§ WHAT IS EXPECTED:
All of the entries below should be returned verbatim, apart from the pictures.

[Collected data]

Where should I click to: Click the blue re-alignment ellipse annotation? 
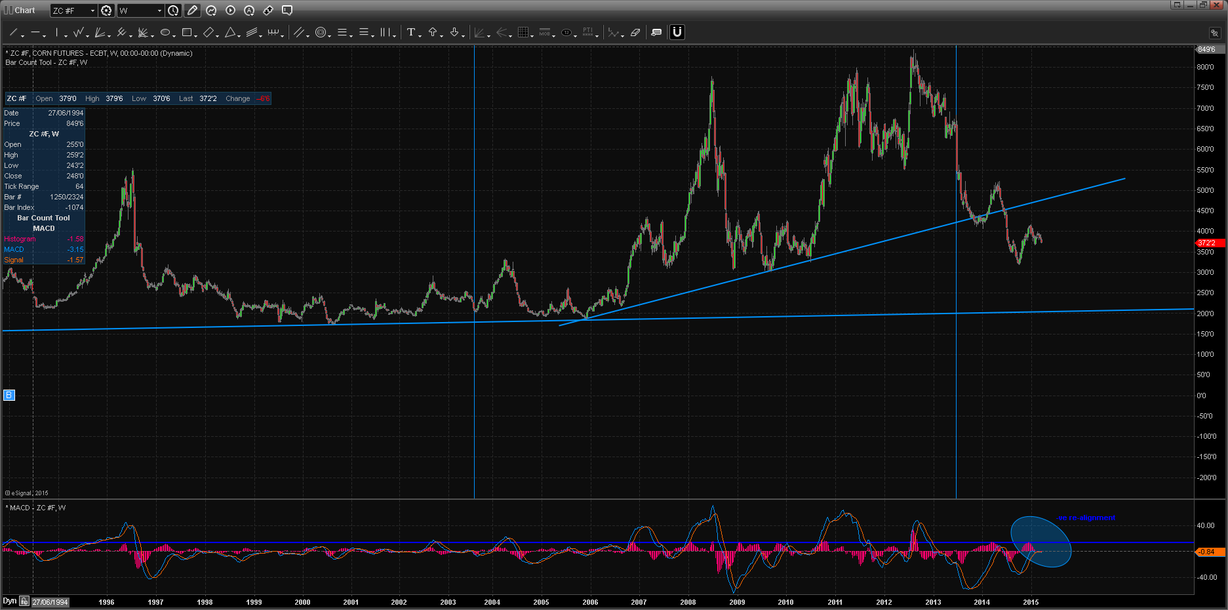click(x=1040, y=542)
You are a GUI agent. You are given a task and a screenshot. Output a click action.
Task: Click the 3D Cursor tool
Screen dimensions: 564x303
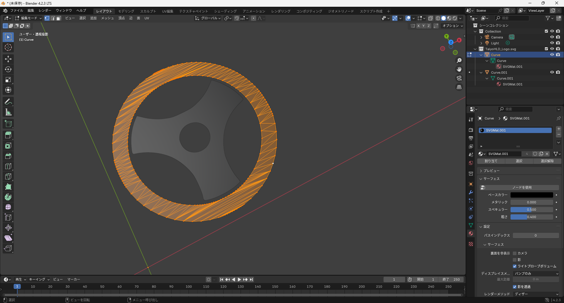point(8,47)
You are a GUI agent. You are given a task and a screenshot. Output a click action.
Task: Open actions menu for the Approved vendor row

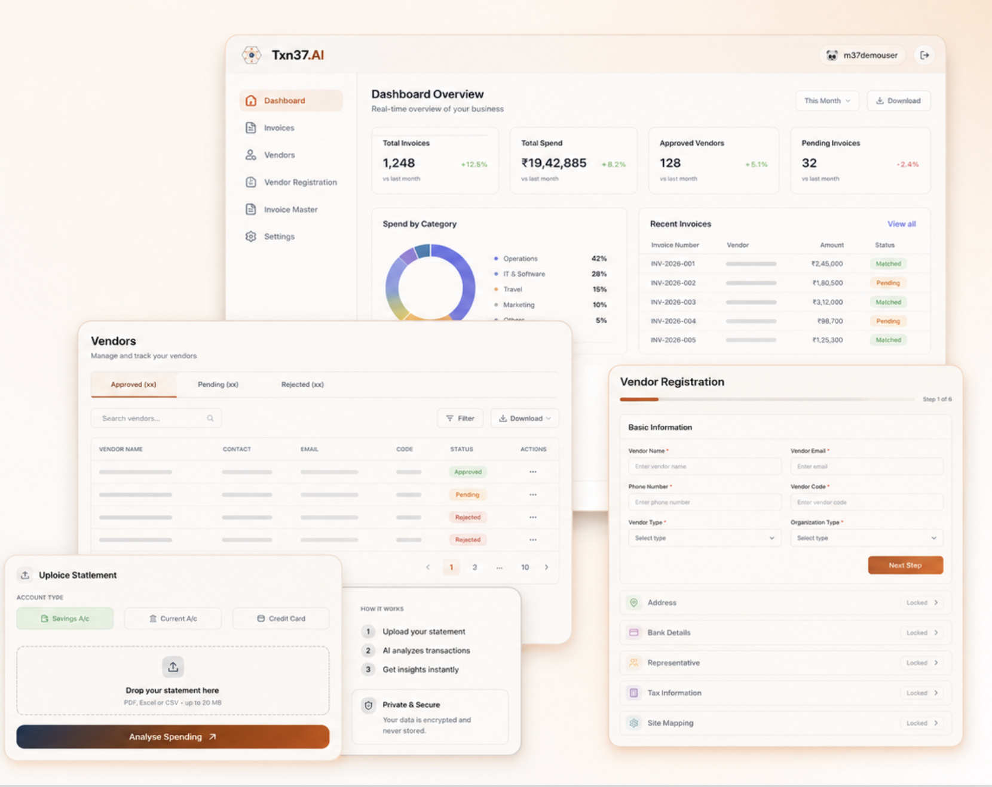[533, 472]
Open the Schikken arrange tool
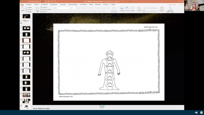 [x=139, y=8]
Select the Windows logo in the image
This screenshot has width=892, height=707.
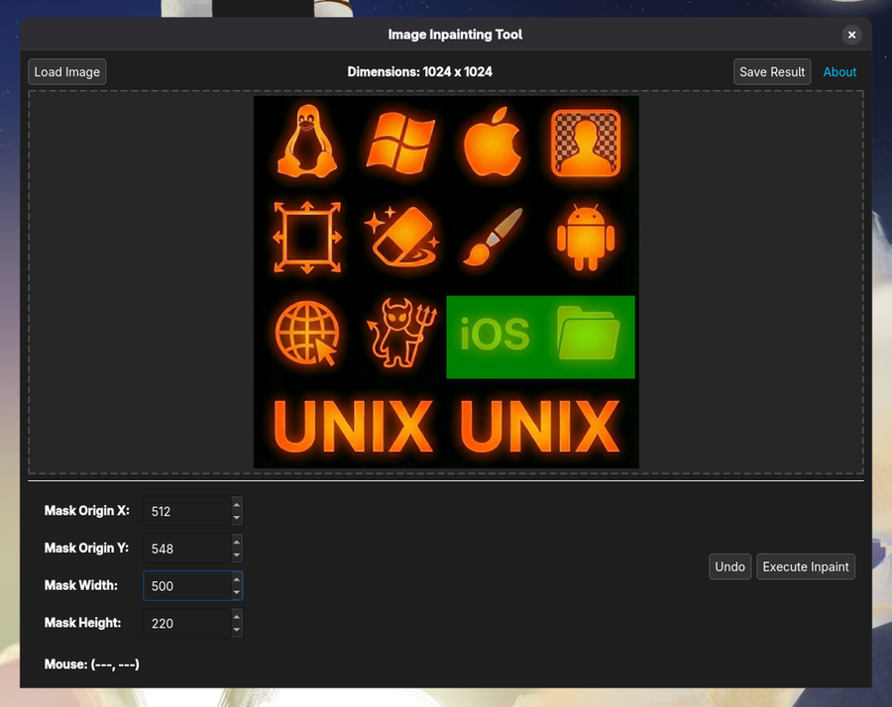[x=399, y=142]
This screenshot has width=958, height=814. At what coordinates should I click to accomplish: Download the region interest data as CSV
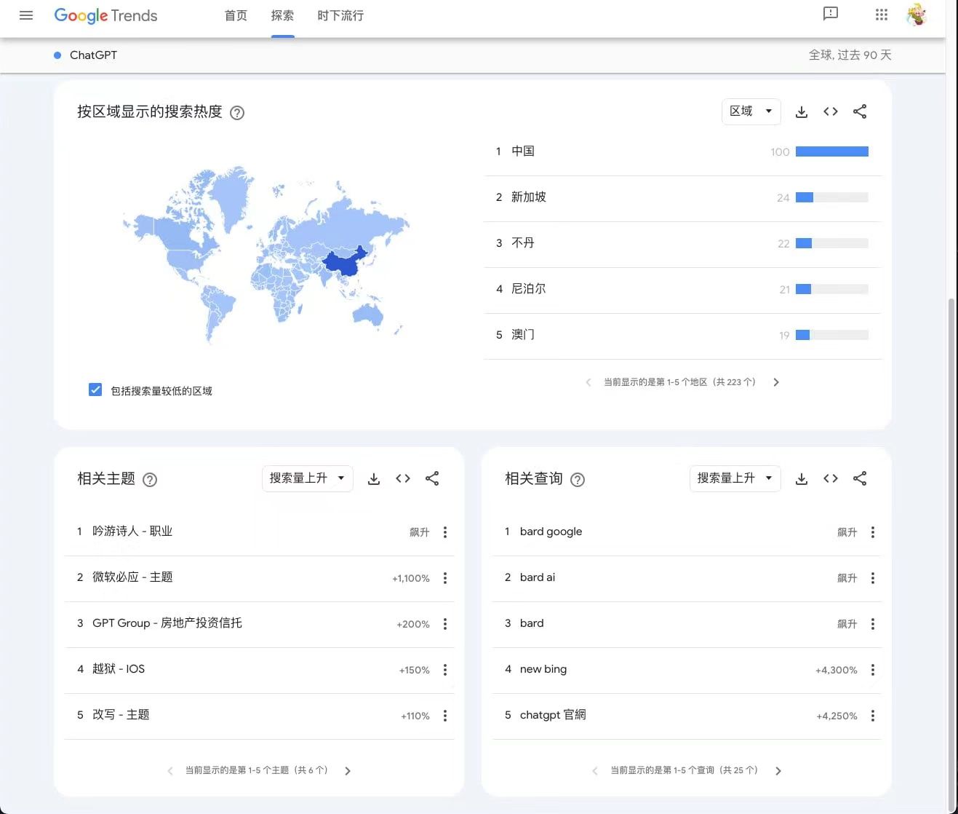[801, 111]
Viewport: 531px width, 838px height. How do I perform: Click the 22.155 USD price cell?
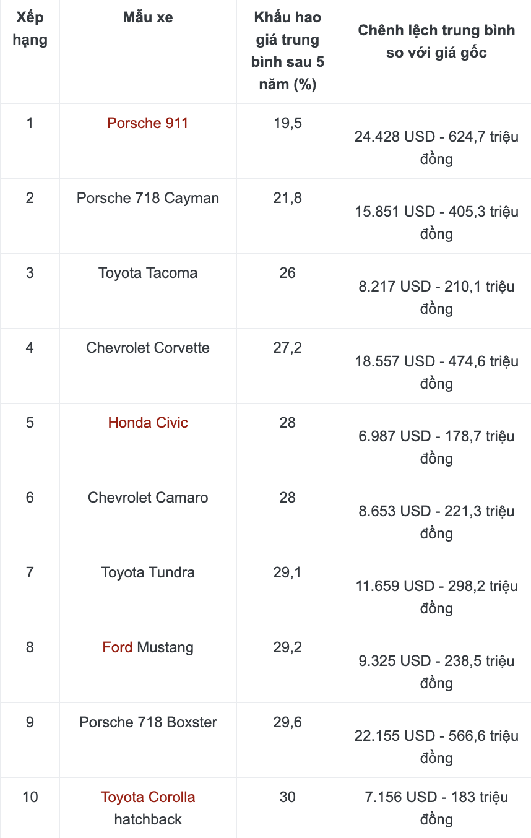pos(436,746)
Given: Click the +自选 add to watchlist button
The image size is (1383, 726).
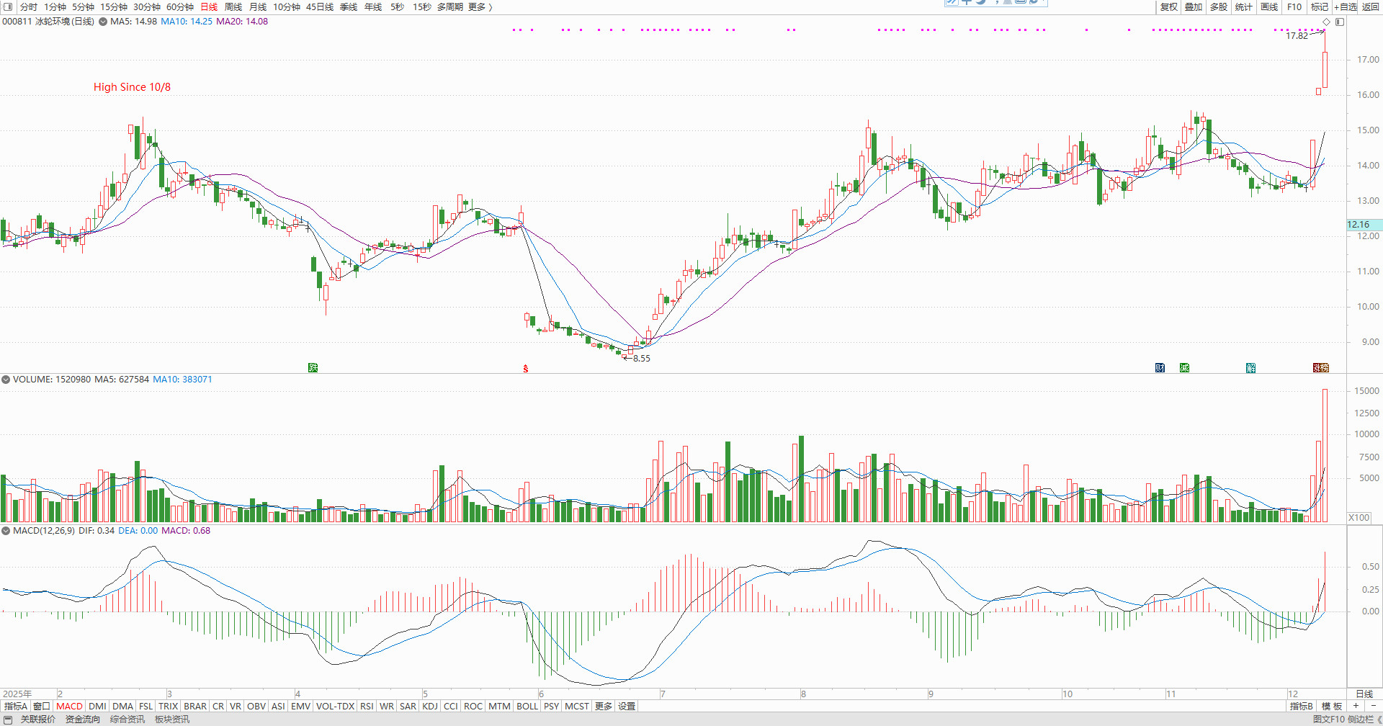Looking at the screenshot, I should [x=1345, y=7].
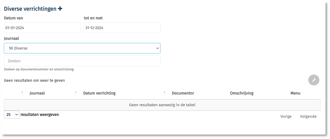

§ ANSWER FOR THE TASK:
Where should I click to: Click the blue re-alignment ellipse annotation? 
click(x=1040, y=542)
You are a GUI agent. You are given a task and a screenshot. Output a click action.
Task: Click the 3D Cursor tool
Screen dimensions: 564x303
point(8,47)
You are a GUI agent. You are given a task and a screenshot. Output a click action.
Task: Open actions menu for the Approved vendor row

[533, 472]
Open the Schikken arrange tool
 [x=139, y=8]
Select the Windows logo in the image
This screenshot has width=892, height=707.
[x=399, y=142]
This screenshot has width=958, height=814. At what coordinates should I click to accomplish: Download the region interest data as CSV
[801, 111]
Viewport: 531px width, 838px height. How do I perform: Click the 22.155 USD price cell?
pos(436,746)
Given: Click the +自选 add to watchlist button
The image size is (1383, 726).
Looking at the screenshot, I should [x=1345, y=7].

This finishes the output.